Le dopage, « grand absent » des JO

Nous avons foi aux Jeux olympiques. Et évitons agréablement de nous poser des questions sur le dopage, alors que plusieurs indices convergent pour attester son rôle décisif dans les performances actuelles des sportifs.

« Les sportifs professionnels se dopent tous. » Tout le monde le pressent, plus ou moins. Étrangement, personne ne s’en scandalise ou ne souhaite creuser le sujet. Pourquoi ? Parce que le sport apporte « du rêve » aux spectateurs, et rapporte de l’argent à presque tout le monde. En temps de crise, nous n’allons pas bouder notre plaisir.

• Données fournies

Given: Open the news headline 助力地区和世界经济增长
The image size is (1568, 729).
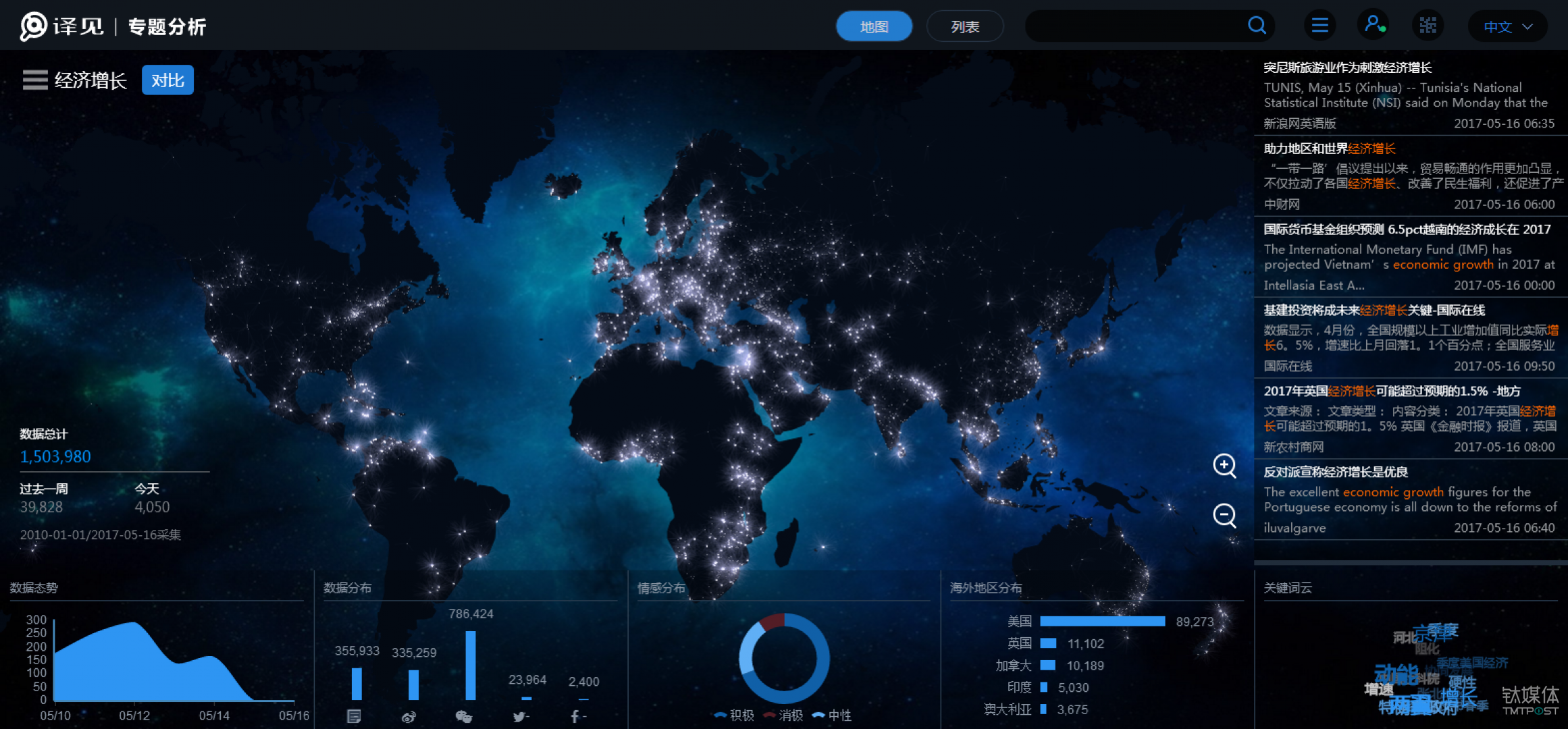Looking at the screenshot, I should [1329, 148].
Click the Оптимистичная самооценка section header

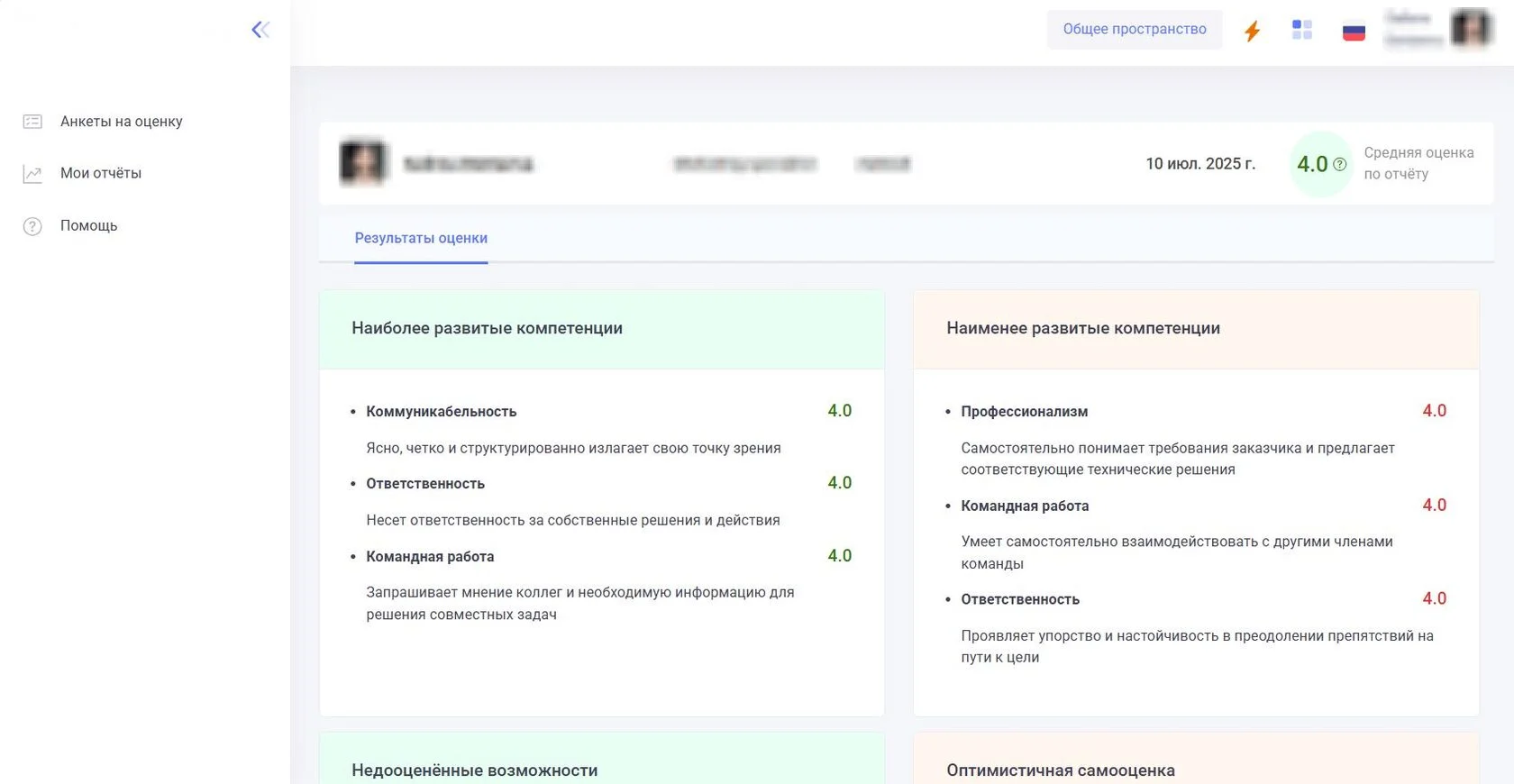pyautogui.click(x=1060, y=770)
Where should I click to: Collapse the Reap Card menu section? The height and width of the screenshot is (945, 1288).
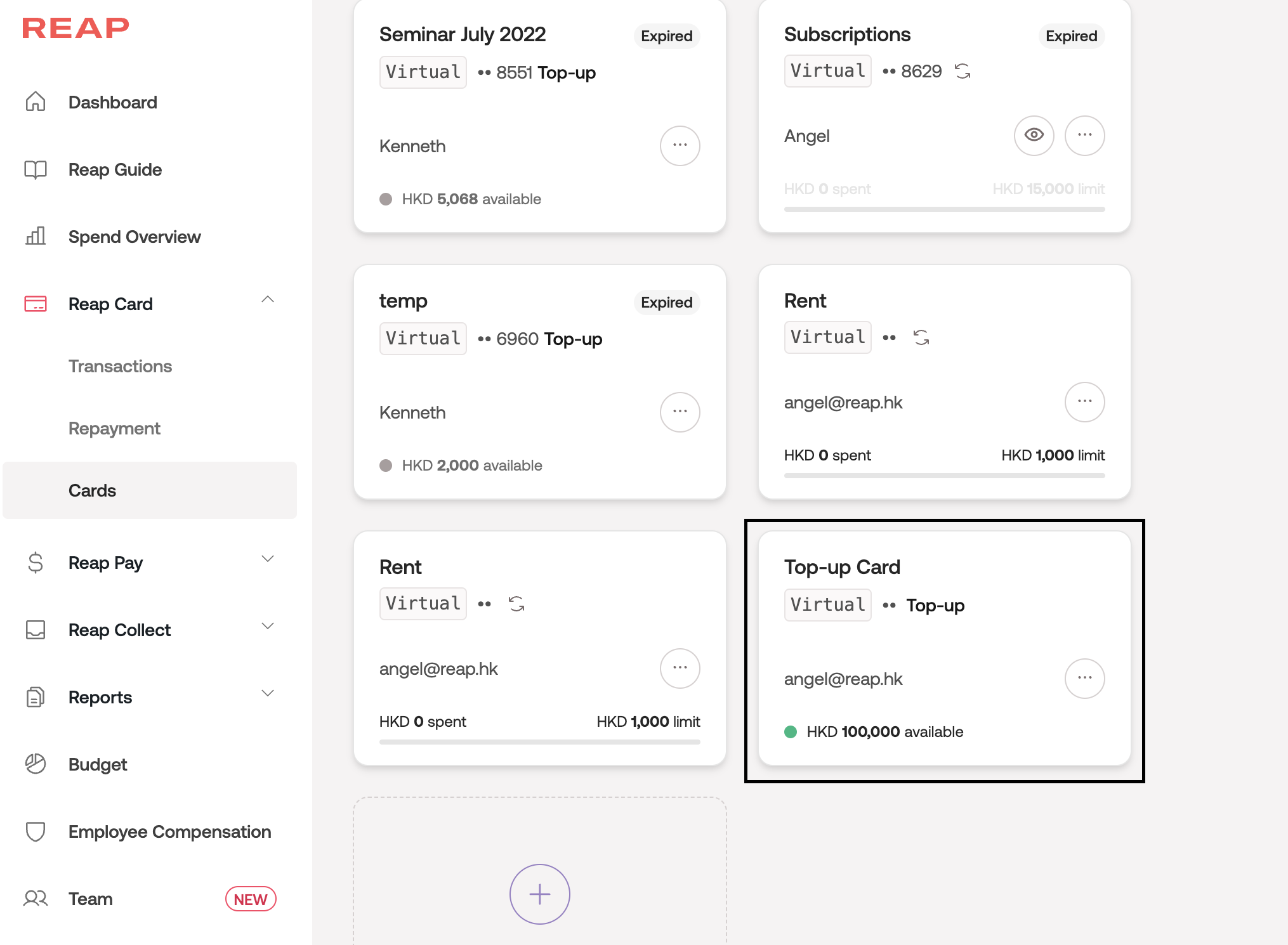click(x=268, y=300)
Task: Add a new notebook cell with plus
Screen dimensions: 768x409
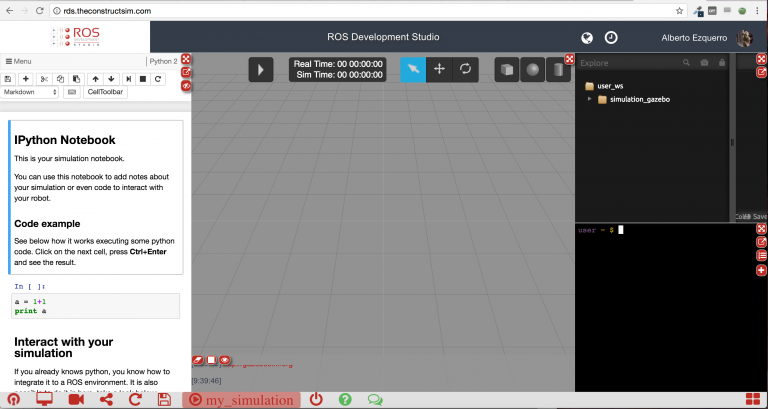Action: (x=25, y=78)
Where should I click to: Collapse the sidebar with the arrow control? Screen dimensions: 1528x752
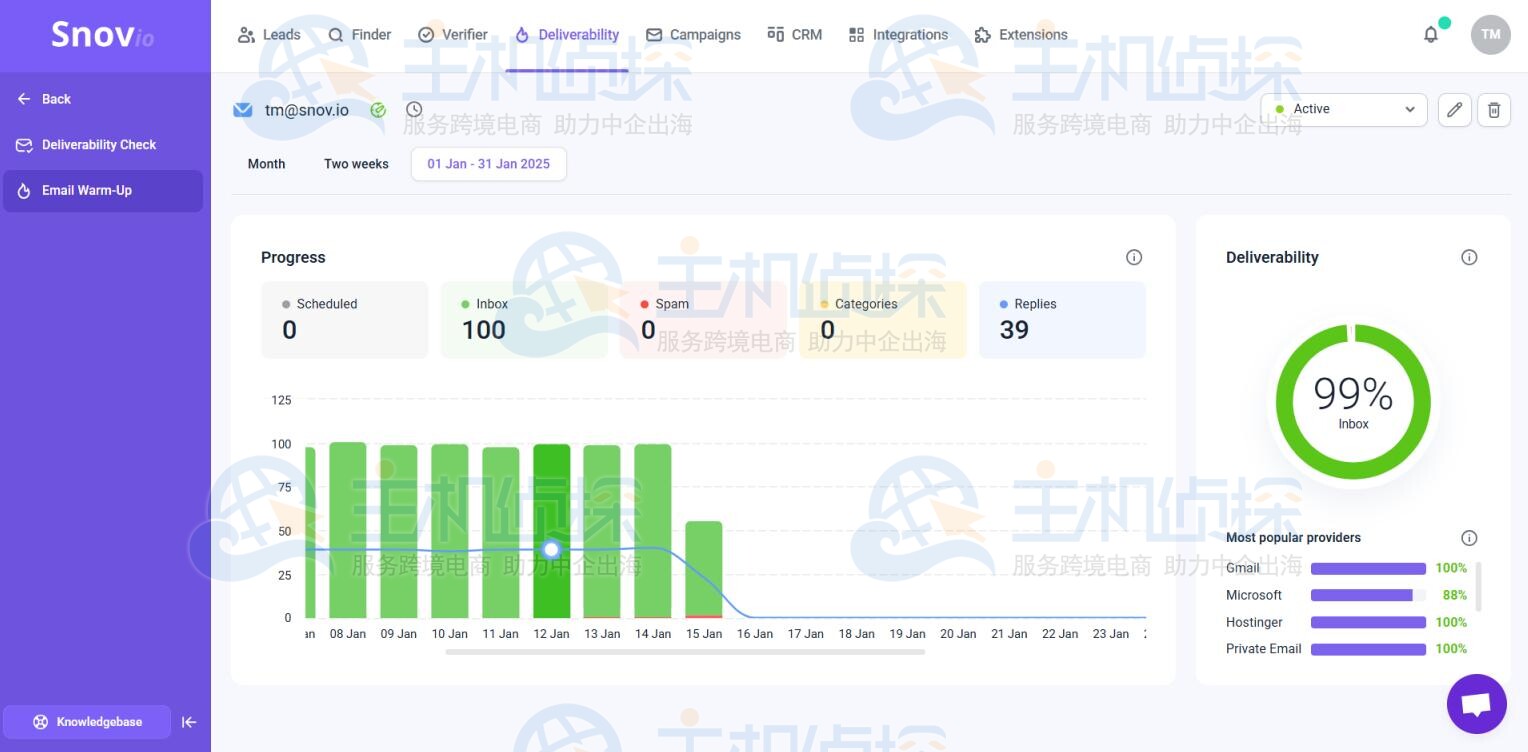[x=189, y=721]
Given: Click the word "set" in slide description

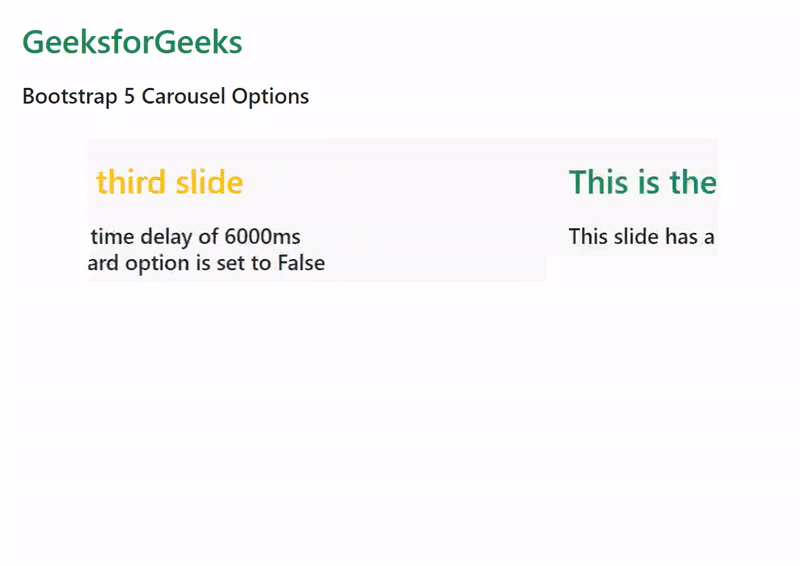Looking at the screenshot, I should coord(230,264).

• Consigne
Reprenez mot pour mot le passage du texte sur le dopage aux JO situé entre « Nous avons foi » et « bouder notre plaisir. », ces deux bornes comprises.

• Réponse finale
Nous avons foi aux Jeux olympiques. Et évitons agréablement de nous poser des questions sur le dopage, alors que plusieurs indices convergent pour attester son rôle décisif dans les performances actuelles des sportifs.

« Les sportifs professionnels se dopent tous. » Tout le monde le pressent, plus ou moins. Étrangement, personne ne s’en scandalise ou ne souhaite creuser le sujet. Pourquoi ? Parce que le sport apporte « du rêve » aux spectateurs, et rapporte de l’argent à presque tout le monde. En temps de crise, nous n’allons pas bouder notre plaisir.